■ Exercise details: Will you write out the listing below word for word, starting with its first line and ending with the line that contains "Buy this domain.", both included?

** BEGIN Records for processing **

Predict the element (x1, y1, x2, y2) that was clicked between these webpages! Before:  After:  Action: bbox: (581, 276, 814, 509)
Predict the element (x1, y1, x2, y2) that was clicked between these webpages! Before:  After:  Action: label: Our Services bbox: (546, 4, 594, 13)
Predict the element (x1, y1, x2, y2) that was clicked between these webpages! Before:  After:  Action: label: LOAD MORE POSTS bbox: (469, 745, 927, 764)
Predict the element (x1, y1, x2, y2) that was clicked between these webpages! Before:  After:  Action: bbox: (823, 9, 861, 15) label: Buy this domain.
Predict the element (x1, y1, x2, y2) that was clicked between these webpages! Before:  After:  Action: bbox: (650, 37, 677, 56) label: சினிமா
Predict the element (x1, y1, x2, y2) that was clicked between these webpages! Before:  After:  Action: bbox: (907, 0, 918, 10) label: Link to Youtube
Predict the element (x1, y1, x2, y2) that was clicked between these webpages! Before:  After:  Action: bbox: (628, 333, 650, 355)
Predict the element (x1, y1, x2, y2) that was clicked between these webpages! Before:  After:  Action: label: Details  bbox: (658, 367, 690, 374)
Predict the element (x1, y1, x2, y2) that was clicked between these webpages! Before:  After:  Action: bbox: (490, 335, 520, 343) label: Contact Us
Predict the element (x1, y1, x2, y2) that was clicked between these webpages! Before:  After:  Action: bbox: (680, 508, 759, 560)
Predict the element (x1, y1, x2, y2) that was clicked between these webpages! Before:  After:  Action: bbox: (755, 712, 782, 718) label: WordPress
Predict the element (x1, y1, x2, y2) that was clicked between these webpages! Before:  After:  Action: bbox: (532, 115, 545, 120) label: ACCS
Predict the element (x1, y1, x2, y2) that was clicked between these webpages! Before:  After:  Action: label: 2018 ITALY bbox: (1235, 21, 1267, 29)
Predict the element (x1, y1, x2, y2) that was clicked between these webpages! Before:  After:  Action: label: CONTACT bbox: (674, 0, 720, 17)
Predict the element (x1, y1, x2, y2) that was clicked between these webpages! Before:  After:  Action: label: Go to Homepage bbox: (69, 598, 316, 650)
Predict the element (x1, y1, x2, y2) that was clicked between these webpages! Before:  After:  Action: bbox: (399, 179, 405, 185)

** END Records for processing **

■ Output of the task:
Predict the element (x1, y1, x2, y2) that was clicked between these webpages! Before:  After:  Action: bbox: (581, 276, 814, 509)
Predict the element (x1, y1, x2, y2) that was clicked between these webpages! Before:  After:  Action: label: Our Services bbox: (546, 4, 594, 13)
Predict the element (x1, y1, x2, y2) that was clicked between these webpages! Before:  After:  Action: label: LOAD MORE POSTS bbox: (469, 745, 927, 764)
Predict the element (x1, y1, x2, y2) that was clicked between these webpages! Before:  After:  Action: bbox: (823, 9, 861, 15) label: Buy this domain.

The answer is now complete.